What’s a constitutional amendment among friends? Not much, if you are a liberal economist like Dean Baker. Baker wrote an August 20 piece on Commondreams.org urging Congress to eliminate foreclosures and let homeowners live in those houses indefinitely. 
Baker’s radical plan might run afoul of the 5th Amendment protection against being “deprived of life, liberty, or property, without due process of law,” according to the American Enterprise Institute’s Ted Frank. Frank, who directs AEI’s Liability Project, said that such a plan is “obviously problematic.”
Baker wants to turn homeowners who can’t pay the bills into unhappy renters by allowing “moderate income homeowners the option to remain in their homes indefinitely as renters, paying the fair market rent.”
While Frank said a lot would depend on the details and that he “couldn’t say it’s impossible,” he stressed that it would raise serious constitutional issues.
Baker’s column, entitled “Save Subprime Borrowers, Not Bloated Bankers,” was a typical example of the left’s class-warfare mindset about mortgage problems. Baker advocated aiding people who borrowed more than they could afford, while hurting banks and financial institutions by forcing them to become landlords with unhappy tenants.
Baker, co-director of the left-wing economic think tank the Center for Economic and Policy Research , argued to help victims of the “predatory mortgage” market. Under his plan, if the homeowner can’t work out lower payments with the mortgage holder, “the foreclosure process would be changed so that the current homeowner would have the option to remain in their house as a renter paying the fair market rent.”
Of course, mortgage holders often can’t change the nature of the mortgage because they are usually resold and packaged together as securities.

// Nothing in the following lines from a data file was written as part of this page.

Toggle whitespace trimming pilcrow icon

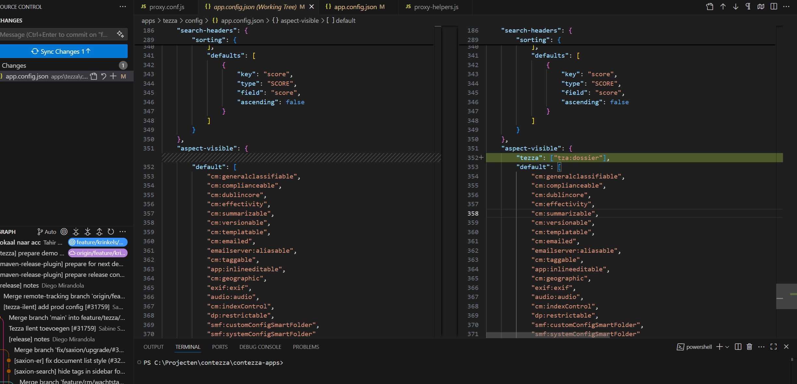tap(748, 7)
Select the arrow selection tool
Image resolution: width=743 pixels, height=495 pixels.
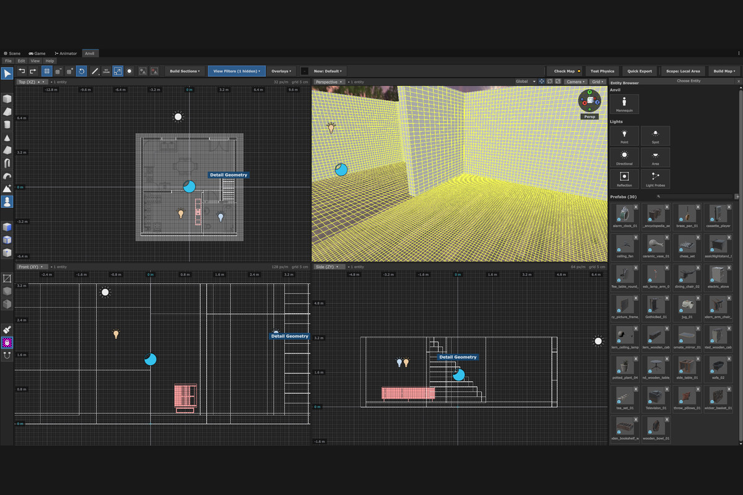point(7,74)
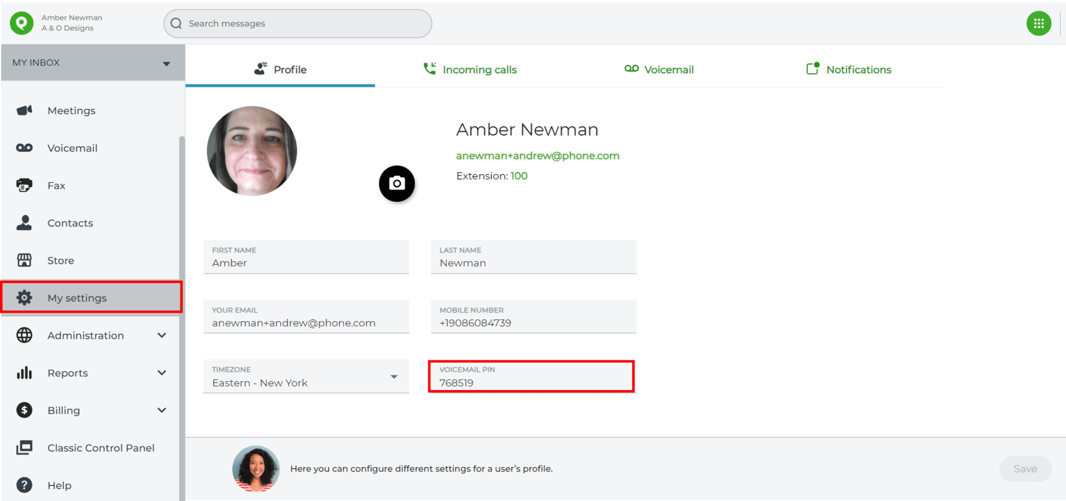Expand the Billing submenu chevron
The width and height of the screenshot is (1066, 501).
coord(162,410)
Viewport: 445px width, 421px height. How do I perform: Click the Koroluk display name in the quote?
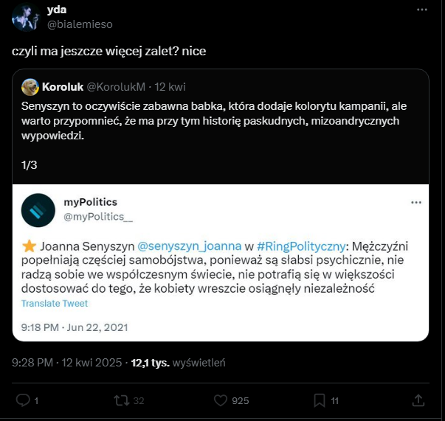(x=66, y=86)
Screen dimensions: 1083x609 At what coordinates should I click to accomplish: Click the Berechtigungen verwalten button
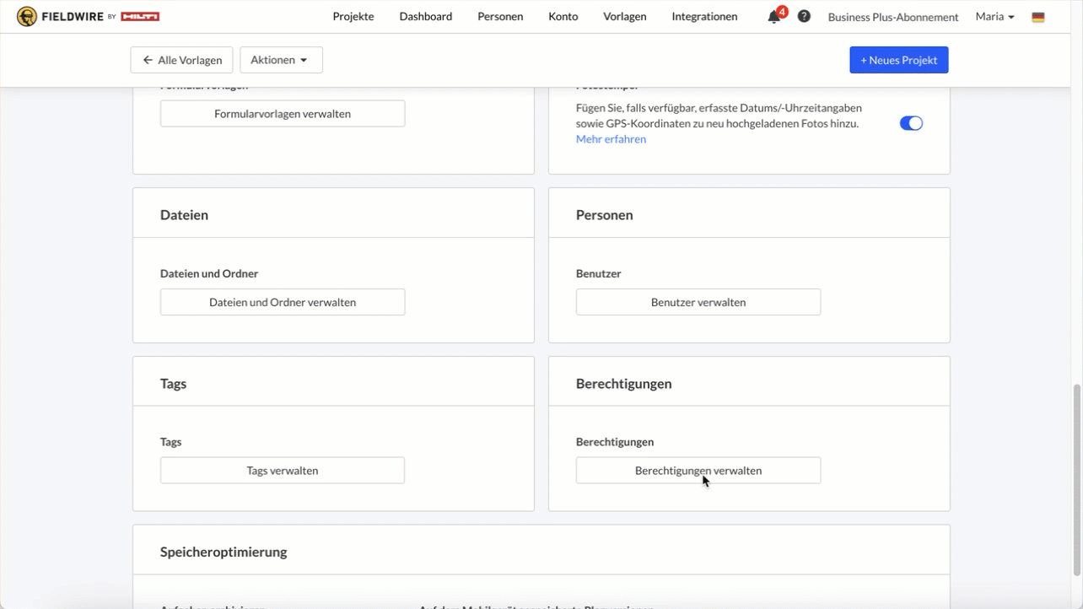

That means Baker’s plan really is to simply take the homes and ignore the debts.
The procedure would entirely seize operation of the home, even if it were sold to a new buyer. “After the foreclosure, the mortgage holder would now own the house and be free to sell it to another person, but the former homeowner would still have the right to remain as a renter, regardless of who owned the house,” Baker wrote.
He claimed his plan works “ without requiring any elaborate new bureaucracy and without requiring a single dollar from the taxpayers.” He ignored issues of enforcement costs, monitoring of homes and the overall impact the plan would have on the value of homes both locally and nationwide.

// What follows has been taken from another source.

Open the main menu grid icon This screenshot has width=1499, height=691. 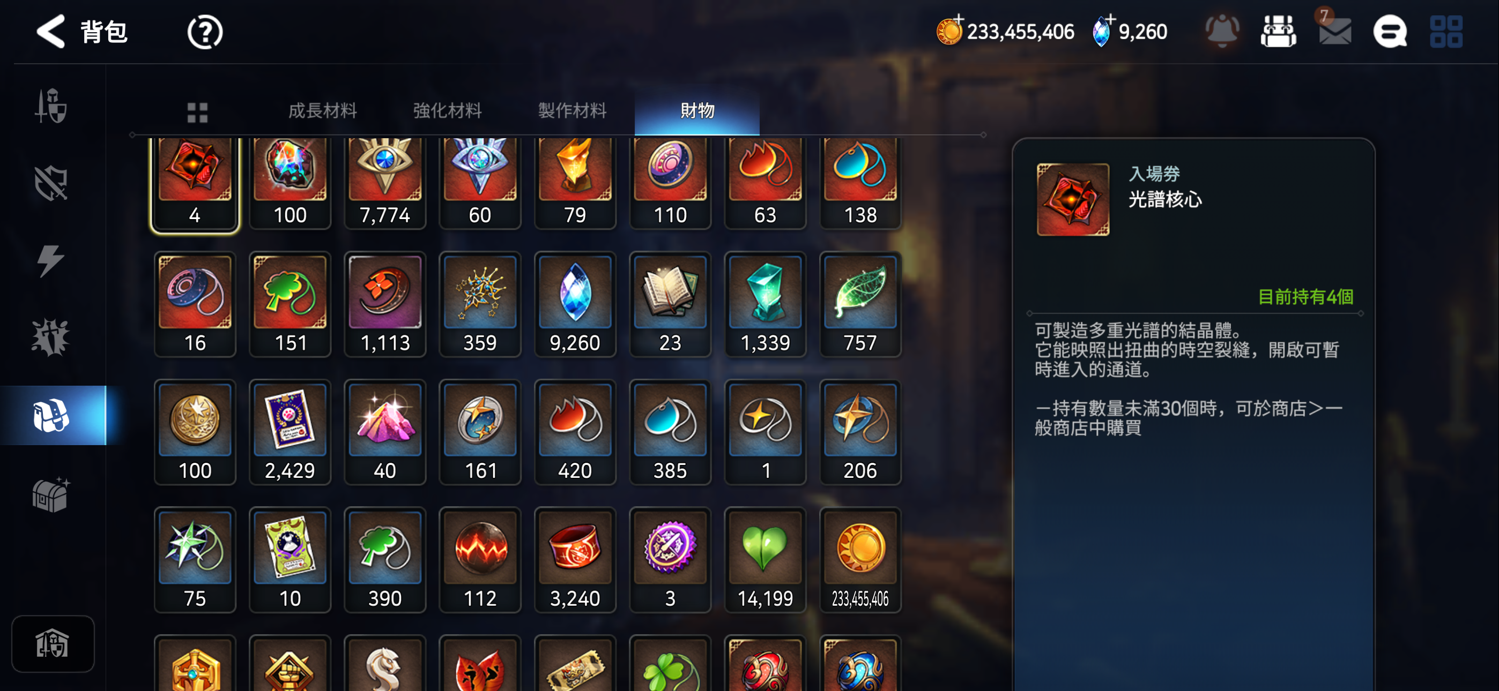pos(1446,31)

In a related housing issue, Rep. John Dingell (D-Mich.) wants to eliminate the tax deduction for mortgage interest on homes 3,000 square feet or larger. According to the August 24 Baltimore Sun, the senior economist for the National Association of Realtors estimated that would “a national median house price decline of 4 percent – on all homes, not just large houses."
Imagine the impact of Baker’s proposal.